Çalışmanın geçmişle günümüzü karşılaştırmak adına yapıldığını anımsatan Kaya, "Bu dönemde sağlık personeli ve kurumlarının yok denecek kadar az sayıda olduğu gözlenmektedir. Mevcut olan doktorlara gittikleri zaman kendi düşüncelerine göre bir cevap almadıkları zaman doktora itibar etmeyen yöre halkının, sağlık problemleri nedeniyle tekkelere, hocalara, üfürükçülere ve akıl dışı uygulamalara yoğun olarak başvurdukları anlaşılmaktadır. Söz konusu dönemde belediye örgütlü yerleşmelerin çok fazla olmadığı, belediye örgütlerine sahip olan yerleşmelerde de başta kaynak ve nitelikli personel yetersizliğinden dolayı yapılması gereken hizmetlerin yeterince yapılamadığı görülmektedir.

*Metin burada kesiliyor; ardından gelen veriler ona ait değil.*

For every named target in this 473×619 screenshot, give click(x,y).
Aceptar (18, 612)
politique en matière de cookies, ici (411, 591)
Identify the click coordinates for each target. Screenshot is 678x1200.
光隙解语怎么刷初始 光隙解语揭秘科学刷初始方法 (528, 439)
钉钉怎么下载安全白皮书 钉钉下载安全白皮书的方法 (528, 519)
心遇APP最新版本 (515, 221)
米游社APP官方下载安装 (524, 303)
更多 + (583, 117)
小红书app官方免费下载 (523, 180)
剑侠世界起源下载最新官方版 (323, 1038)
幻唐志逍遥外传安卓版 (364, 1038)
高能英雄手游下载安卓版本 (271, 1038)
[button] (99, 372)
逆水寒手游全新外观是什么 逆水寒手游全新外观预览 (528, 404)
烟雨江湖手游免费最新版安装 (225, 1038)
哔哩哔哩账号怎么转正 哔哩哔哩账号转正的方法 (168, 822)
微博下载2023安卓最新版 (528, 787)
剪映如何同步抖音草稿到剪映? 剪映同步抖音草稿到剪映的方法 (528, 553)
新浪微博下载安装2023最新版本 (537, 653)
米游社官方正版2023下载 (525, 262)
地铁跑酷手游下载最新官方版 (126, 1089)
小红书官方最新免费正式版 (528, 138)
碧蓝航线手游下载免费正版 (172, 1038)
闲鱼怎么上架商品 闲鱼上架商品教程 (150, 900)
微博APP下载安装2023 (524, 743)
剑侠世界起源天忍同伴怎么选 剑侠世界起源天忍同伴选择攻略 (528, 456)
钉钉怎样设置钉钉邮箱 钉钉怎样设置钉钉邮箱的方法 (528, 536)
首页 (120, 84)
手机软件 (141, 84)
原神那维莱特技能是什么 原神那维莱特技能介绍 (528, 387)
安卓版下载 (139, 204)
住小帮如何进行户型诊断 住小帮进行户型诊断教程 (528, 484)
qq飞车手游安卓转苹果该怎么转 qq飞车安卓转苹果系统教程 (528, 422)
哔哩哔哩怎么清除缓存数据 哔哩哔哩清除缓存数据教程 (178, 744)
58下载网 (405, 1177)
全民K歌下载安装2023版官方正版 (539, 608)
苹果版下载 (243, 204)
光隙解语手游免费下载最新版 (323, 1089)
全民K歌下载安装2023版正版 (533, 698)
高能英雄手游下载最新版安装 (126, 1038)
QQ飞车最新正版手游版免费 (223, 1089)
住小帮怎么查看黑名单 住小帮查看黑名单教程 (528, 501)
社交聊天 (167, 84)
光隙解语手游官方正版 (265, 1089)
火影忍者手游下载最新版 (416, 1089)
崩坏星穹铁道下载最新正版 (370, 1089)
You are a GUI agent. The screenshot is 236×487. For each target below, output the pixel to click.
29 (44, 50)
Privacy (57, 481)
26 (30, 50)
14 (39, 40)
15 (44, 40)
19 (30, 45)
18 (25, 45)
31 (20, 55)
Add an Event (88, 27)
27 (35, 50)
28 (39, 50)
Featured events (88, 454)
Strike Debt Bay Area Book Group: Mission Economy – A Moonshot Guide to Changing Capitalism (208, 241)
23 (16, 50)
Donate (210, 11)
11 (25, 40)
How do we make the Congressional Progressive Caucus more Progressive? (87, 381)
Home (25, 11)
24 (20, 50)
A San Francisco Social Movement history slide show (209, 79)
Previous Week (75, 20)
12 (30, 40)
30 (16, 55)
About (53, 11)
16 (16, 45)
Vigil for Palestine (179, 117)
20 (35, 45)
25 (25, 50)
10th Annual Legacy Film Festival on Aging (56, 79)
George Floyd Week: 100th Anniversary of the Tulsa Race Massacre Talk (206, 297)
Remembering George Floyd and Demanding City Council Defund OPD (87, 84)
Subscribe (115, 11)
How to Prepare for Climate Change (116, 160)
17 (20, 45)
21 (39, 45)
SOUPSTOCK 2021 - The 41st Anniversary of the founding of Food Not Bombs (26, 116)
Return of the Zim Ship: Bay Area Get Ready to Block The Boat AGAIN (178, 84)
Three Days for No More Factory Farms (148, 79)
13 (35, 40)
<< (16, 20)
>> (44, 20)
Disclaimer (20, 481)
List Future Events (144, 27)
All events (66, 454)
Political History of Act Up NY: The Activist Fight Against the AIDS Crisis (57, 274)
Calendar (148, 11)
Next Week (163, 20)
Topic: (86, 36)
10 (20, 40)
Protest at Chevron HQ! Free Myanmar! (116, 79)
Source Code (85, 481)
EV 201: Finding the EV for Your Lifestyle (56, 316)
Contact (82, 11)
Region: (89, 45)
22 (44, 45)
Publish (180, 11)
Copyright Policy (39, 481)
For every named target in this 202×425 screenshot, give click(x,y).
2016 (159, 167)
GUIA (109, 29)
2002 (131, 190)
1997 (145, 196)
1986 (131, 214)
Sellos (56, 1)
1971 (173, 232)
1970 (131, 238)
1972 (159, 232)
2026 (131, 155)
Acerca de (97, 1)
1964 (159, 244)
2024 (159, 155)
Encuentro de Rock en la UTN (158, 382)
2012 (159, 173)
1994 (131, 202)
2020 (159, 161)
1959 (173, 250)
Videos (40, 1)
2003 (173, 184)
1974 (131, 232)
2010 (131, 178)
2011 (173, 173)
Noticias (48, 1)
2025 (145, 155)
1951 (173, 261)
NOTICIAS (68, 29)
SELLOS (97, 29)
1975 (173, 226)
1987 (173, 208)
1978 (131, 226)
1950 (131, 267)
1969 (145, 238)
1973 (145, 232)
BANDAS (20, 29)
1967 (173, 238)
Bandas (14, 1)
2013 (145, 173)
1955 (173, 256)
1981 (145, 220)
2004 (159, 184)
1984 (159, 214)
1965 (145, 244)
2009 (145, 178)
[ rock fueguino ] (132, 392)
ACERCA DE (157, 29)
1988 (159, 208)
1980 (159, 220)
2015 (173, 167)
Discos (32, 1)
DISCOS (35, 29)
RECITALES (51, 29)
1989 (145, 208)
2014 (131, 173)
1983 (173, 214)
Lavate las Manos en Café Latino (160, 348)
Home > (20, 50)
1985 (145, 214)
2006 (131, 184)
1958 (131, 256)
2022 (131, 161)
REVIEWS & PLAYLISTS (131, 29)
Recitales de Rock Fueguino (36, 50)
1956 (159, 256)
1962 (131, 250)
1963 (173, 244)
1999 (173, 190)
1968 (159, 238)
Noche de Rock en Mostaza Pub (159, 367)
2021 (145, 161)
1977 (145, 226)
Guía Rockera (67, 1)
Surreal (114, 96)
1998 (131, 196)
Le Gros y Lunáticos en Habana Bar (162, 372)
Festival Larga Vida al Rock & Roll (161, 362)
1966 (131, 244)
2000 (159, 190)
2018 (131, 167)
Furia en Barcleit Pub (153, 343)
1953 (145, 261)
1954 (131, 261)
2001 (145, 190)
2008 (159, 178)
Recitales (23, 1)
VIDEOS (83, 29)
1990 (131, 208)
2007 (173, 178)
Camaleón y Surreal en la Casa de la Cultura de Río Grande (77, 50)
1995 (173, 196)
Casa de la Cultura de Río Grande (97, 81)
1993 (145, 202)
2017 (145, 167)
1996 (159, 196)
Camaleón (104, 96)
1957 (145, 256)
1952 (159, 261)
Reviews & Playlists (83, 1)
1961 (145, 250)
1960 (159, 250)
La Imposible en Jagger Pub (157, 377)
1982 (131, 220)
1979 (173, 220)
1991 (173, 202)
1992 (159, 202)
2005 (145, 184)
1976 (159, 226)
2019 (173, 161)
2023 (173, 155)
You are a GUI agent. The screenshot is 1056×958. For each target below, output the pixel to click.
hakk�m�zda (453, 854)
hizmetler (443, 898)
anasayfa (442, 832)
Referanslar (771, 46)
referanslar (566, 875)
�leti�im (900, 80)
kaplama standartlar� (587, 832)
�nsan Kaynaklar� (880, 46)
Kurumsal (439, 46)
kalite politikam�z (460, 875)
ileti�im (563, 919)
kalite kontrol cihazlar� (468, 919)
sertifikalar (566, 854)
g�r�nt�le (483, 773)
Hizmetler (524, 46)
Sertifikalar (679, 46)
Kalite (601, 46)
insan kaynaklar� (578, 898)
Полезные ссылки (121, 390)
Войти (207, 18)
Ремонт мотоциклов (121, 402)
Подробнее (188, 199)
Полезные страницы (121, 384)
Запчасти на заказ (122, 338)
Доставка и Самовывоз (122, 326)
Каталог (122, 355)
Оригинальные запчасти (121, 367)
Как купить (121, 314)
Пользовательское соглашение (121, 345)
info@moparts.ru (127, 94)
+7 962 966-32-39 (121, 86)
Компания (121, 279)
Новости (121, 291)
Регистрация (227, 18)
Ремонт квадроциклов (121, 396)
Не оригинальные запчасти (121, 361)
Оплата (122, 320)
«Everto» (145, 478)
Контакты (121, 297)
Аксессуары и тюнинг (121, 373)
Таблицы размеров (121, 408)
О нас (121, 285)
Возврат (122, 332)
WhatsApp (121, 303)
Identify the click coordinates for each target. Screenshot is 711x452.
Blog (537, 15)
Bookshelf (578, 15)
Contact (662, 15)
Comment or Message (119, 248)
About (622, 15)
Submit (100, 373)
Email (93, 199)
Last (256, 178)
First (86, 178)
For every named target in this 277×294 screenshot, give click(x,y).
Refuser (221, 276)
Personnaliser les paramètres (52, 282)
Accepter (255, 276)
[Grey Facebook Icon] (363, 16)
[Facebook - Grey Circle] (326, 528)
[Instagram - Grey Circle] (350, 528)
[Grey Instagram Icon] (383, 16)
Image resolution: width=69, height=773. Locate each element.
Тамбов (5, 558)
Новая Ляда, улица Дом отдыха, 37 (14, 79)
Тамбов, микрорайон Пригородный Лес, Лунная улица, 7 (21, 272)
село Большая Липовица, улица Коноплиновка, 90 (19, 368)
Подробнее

O dönemlerde kasabalarda okuma yazma bilenlerin sayısı oldukça azdı. Ekonomik faaliyet olarak genellikle hayvancılık ve tarım, küçük çaplı olarak da ticaret yapılmaktaydı. Sanayi alanında ise Ağrı'da hiçbir faaliyet yoktu" diye konuştu.

Kaya, 1925 yılında Ağrı'nın Erzurum'dan ayrı müstakil bir il haline geldiğini anlatarak, Ağrı ile ilgili yapılan bu çalışmada ilin nüfus profilinden gelir durumuna, eğitimden tarıma, sağlık kurumlarından beslenme alışkanlıklarına pek çok konuya değinildiğini ifade etti.

Ağrı'nın 1913 ve 2014 yıllarındaki hali kıyaslandığında çok gelişme yaşadığını belirten Kaya, şunları kaydetti:
"Nüfusu 75 bin civarında olan, okur-yazarlık oranı çok düşük ve üniversite bitirenlerin sayısının bir elin parmaklarıyla sayılabilecek kadar az olduğu 1925 yılı Ağrı'sı ile nüfusu 552 bin civarında olan, üniversitesi bulunan ve okur yazar nüfusu yüzde 85'lerin üzerinde olan bugünün Ağrı'sını karşılaştırdığımızda her anlamda önemli gelişmelerin gerçekleştiği gözlemlenebilir ancak hala o dönemden bugüne değişmeyen birçok şeyin olduğunu görmek oldukça acıdır. 1913 ile 2014 yılları arasında bir asır geçmiş, geçen zaman zarfında her alanda çok önemli atılımlar sağlanmış ama bütün bunlar Ağrı'nın ülkemizin en az gelişmiş illeri içindeki sıralamasını maalesef değiştirememiştir."